§ **EXERCISE BRIEF**: Render the lines below as a numbered list, omitting any blank lines.

§ **MATERIAL FOR THIS TASK**:

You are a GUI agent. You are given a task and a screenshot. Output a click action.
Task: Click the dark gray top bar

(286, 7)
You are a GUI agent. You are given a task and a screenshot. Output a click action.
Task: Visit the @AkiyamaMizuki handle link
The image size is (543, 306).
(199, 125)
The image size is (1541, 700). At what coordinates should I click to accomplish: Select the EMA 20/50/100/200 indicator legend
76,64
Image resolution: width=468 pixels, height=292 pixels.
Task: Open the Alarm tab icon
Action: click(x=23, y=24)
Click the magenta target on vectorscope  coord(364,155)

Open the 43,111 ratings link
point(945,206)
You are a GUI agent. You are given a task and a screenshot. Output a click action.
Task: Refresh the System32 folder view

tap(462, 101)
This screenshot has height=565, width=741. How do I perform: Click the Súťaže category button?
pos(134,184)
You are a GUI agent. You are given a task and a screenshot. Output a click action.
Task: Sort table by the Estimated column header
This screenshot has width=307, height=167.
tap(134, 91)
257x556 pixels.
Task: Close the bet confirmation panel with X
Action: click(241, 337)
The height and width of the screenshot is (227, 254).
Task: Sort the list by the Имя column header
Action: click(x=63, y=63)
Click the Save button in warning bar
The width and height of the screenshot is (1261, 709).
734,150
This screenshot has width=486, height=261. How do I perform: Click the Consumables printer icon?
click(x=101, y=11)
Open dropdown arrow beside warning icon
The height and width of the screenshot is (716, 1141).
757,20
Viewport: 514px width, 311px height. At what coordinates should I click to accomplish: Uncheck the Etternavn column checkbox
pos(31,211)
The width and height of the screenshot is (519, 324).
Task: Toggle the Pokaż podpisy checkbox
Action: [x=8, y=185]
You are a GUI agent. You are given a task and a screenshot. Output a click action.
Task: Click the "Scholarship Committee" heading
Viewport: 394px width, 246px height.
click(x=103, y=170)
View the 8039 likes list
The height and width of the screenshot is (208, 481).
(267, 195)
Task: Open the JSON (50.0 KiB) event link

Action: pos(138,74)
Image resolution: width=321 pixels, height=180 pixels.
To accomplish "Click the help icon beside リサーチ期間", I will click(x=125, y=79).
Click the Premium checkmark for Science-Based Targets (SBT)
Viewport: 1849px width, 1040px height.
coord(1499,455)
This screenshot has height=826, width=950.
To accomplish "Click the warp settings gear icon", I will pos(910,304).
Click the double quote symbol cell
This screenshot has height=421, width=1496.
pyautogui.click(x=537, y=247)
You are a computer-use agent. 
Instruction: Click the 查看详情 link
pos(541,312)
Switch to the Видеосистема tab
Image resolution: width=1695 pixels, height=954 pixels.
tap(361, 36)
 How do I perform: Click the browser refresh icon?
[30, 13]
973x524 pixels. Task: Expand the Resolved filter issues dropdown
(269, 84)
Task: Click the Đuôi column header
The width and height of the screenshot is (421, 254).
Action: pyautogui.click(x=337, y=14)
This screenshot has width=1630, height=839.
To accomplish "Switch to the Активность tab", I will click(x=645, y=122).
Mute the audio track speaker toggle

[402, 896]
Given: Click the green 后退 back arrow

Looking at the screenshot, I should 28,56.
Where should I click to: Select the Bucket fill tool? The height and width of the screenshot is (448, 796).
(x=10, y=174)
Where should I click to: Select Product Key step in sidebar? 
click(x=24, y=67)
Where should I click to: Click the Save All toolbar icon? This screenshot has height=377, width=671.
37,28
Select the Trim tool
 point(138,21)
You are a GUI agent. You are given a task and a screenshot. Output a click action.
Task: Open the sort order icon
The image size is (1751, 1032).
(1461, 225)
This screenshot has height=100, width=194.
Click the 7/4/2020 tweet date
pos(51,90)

§ **WRITTEN SOLUTION**:
1. You are a GUI agent. You are given a task and a screenshot. Output a click action.
2. Task: Click the dark gray top bar
3. (286, 7)
4. You are a GUI agent. You are given a task and a screenshot. Output a click action.
5. Task: Visit the @AkiyamaMizuki handle link
6. The image size is (543, 306).
7. (199, 125)
8. The image size is (1541, 700). At what coordinates should I click to accomplish: Select the EMA 20/50/100/200 indicator legend
9. 76,64
10. Image resolution: width=468 pixels, height=292 pixels.
11. Task: Open the Alarm tab icon
12. Action: click(x=23, y=24)
13. Click the magenta target on vectorscope  coord(364,155)
14. Open the 43,111 ratings link
15. point(945,206)
16. You are a GUI agent. You are given a task and a screenshot. Output a click action.
17. Task: Refresh the System32 folder view
18. tap(462, 101)
19. This screenshot has height=565, width=741. How do I perform: Click the Súťaže category button?
20. pos(134,184)
21. You are a GUI agent. You are given a task and a screenshot. Output a click action.
22. Task: Sort table by the Estimated column header
23. This screenshot has width=307, height=167.
24. tap(134, 91)
25. 257x556 pixels.
26. Task: Close the bet confirmation panel with X
27. Action: click(241, 337)
28. The height and width of the screenshot is (227, 254).
29. Task: Sort the list by the Имя column header
30. Action: click(x=63, y=63)
31. Click the Save button in warning bar
32. The width and height of the screenshot is (1261, 709).
33. 734,150
34. This screenshot has width=486, height=261. How do I perform: Click the Consumables printer icon?
35. click(x=101, y=11)
36. Open dropdown arrow beside warning icon
37. The height and width of the screenshot is (716, 1141).
38. 757,20
39. Viewport: 514px width, 311px height. At what coordinates should I click to accomplish: Uncheck the Etternavn column checkbox
40. pos(31,211)
41. The width and height of the screenshot is (519, 324).
42. Task: Toggle the Pokaż podpisy checkbox
43. Action: [x=8, y=185]
44. You are a GUI agent. You are given a task and a screenshot. Output a click action.
45. Task: Click the "Scholarship Committee" heading
46. Viewport: 394px width, 246px height.
47. click(x=103, y=170)
48. View the 8039 likes list
49. The height and width of the screenshot is (208, 481).
50. (267, 195)
51. Task: Open the JSON (50.0 KiB) event link
52. Action: pos(138,74)
53. Image resolution: width=321 pixels, height=180 pixels.
54. To accomplish "Click the help icon beside リサーチ期間", I will click(x=125, y=79).
55. Click the Premium checkmark for Science-Based Targets (SBT)
56. Viewport: 1849px width, 1040px height.
57. coord(1499,455)
58. This screenshot has height=826, width=950.
59. To accomplish "Click the warp settings gear icon", I will pos(910,304).
60. Click the double quote symbol cell
61. This screenshot has height=421, width=1496.
62. pyautogui.click(x=537, y=247)
63. You are a computer-use agent. 
64. Instruction: Click the 查看详情 link
65. pos(541,312)
66. Switch to the Видеосистема tab
67. Image resolution: width=1695 pixels, height=954 pixels.
68. tap(361, 36)
69.  How do I perform: Click the browser refresh icon?
70. [30, 13]
71. 973x524 pixels. Task: Expand the Resolved filter issues dropdown
72. (269, 84)
73. Task: Click the Đuôi column header
74. The width and height of the screenshot is (421, 254).
75. Action: pyautogui.click(x=337, y=14)
76. This screenshot has width=1630, height=839.
77. To accomplish "Switch to the Активность tab", I will click(x=645, y=122).
78. Mute the audio track speaker toggle
79. [402, 896]
80. Given: Click the green 后退 back arrow
81. Looking at the screenshot, I should 28,56.
82. Where should I click to: Select the Bucket fill tool? The height and width of the screenshot is (448, 796).
83. (x=10, y=174)
84. Where should I click to: Select Product Key step in sidebar? 
85. click(x=24, y=67)
86. Where should I click to: Click the Save All toolbar icon? This screenshot has height=377, width=671.
87. 37,28
88. Select the Trim tool
89.  point(138,21)
90. You are a GUI agent. You are given a task and a screenshot. Output a click action.
91. Task: Open the sort order icon
92. The image size is (1751, 1032).
93. (1461, 225)
94. This screenshot has height=100, width=194.
95. Click the 7/4/2020 tweet date
96. pos(51,90)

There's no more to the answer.